Bryan Cohen Jun. 5, 2014, 8:44pm

BINGHAMTON, N.Y. (Legal Newsline) - New York Attorney General Eric Schneiderman announced a settlement on Monday with a Broome County area limo service to resolve allegations it failed to pay tips to drivers.

Coachmaster asked consumers making reservations for transportation services if they would like the driver gratuity to be included on the final invoice, instead of paying the gratuity directly to the driver at the time of service. The company allegedly failed to pay all of the tips to drivers, keeping approximately one-third of the tip amount for its own administrative purposes. Coachmaster allegedly failed to tell consumers that a portion of the gratuity included on the final invoice would be retained by the company.

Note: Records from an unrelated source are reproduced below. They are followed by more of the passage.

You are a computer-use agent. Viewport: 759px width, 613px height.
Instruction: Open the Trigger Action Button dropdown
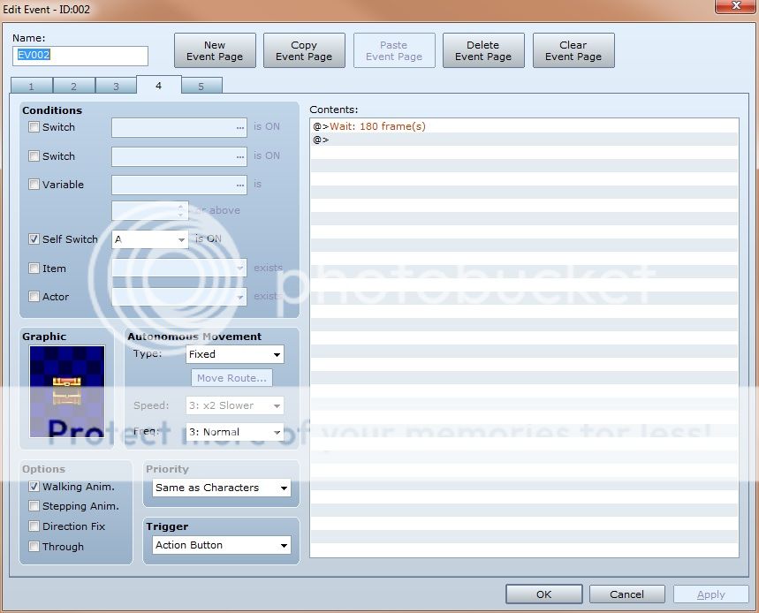click(222, 545)
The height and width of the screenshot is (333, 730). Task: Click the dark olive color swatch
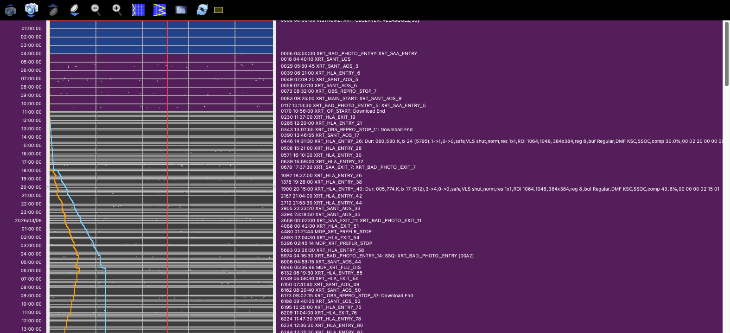tap(219, 10)
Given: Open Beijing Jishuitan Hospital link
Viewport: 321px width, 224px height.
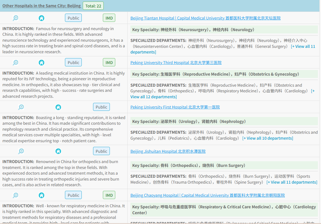Looking at the screenshot, I should click(x=168, y=151).
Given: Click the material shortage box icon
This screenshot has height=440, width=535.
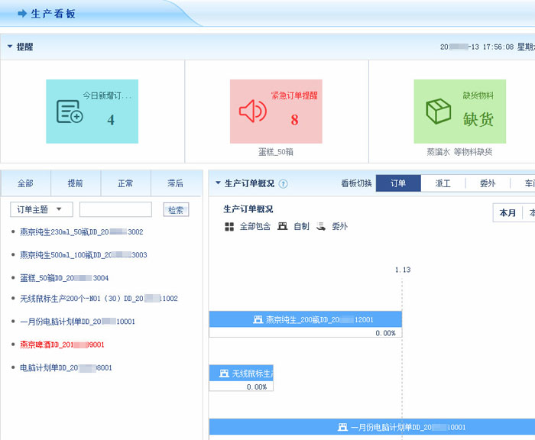Looking at the screenshot, I should point(438,112).
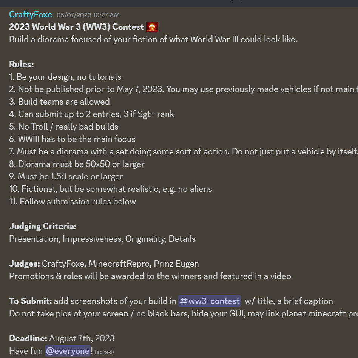Click the (edited) label after the message
Image resolution: width=358 pixels, height=358 pixels.
point(104,352)
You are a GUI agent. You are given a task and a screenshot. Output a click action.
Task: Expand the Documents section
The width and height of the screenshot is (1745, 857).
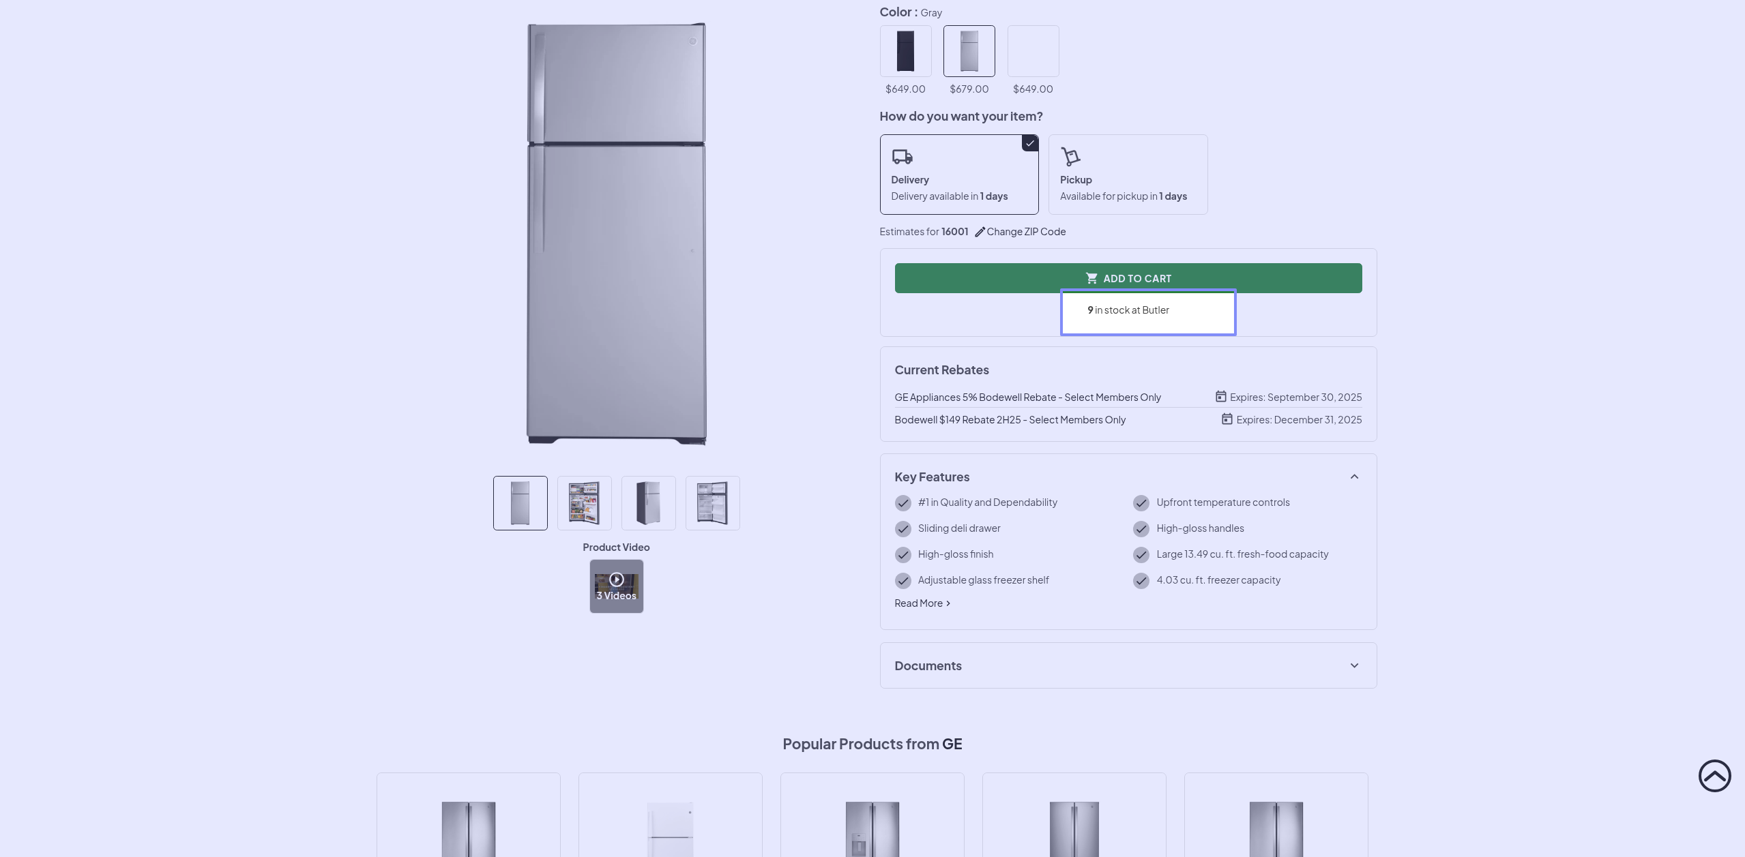pyautogui.click(x=1354, y=665)
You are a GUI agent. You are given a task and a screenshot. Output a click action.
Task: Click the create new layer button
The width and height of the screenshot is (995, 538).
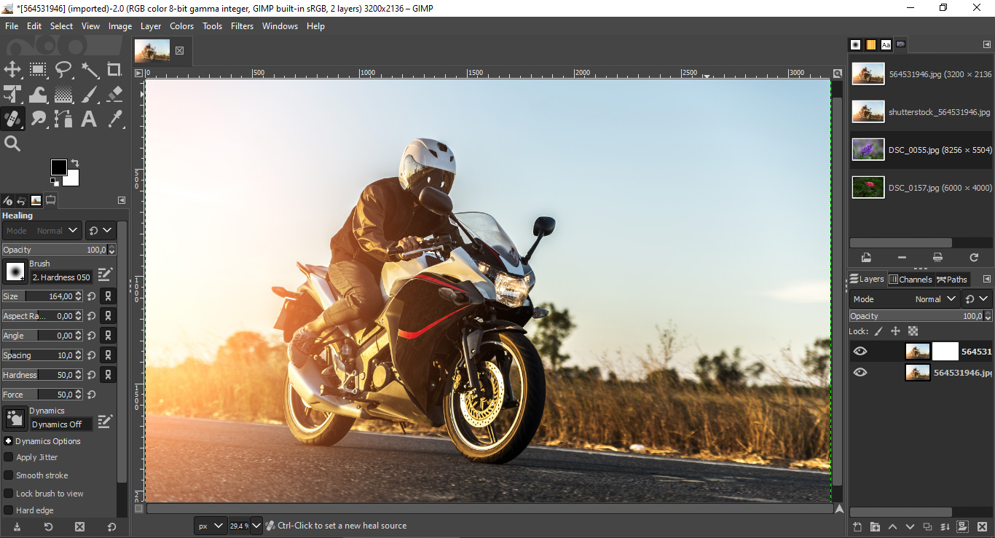[x=857, y=526]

New York's Labor Law and regulations prohibit an employer from retaining any part of gratuities that are meant for employees.

"Making New York more affordable for the middle class starts with standing up for workers," Schneiderman said. "Employers must not take any portion of their employees' tips. My office will prosecute those who engage in wage theft and fight to protect the hard-earned wages of everyday New Yorkers."

Under the terms of the settlement, Coachmaster will pay $20,000 in restitution to affected employees and a $20,000 civil penalty. The agreement also requires the company to comply with the law in the future.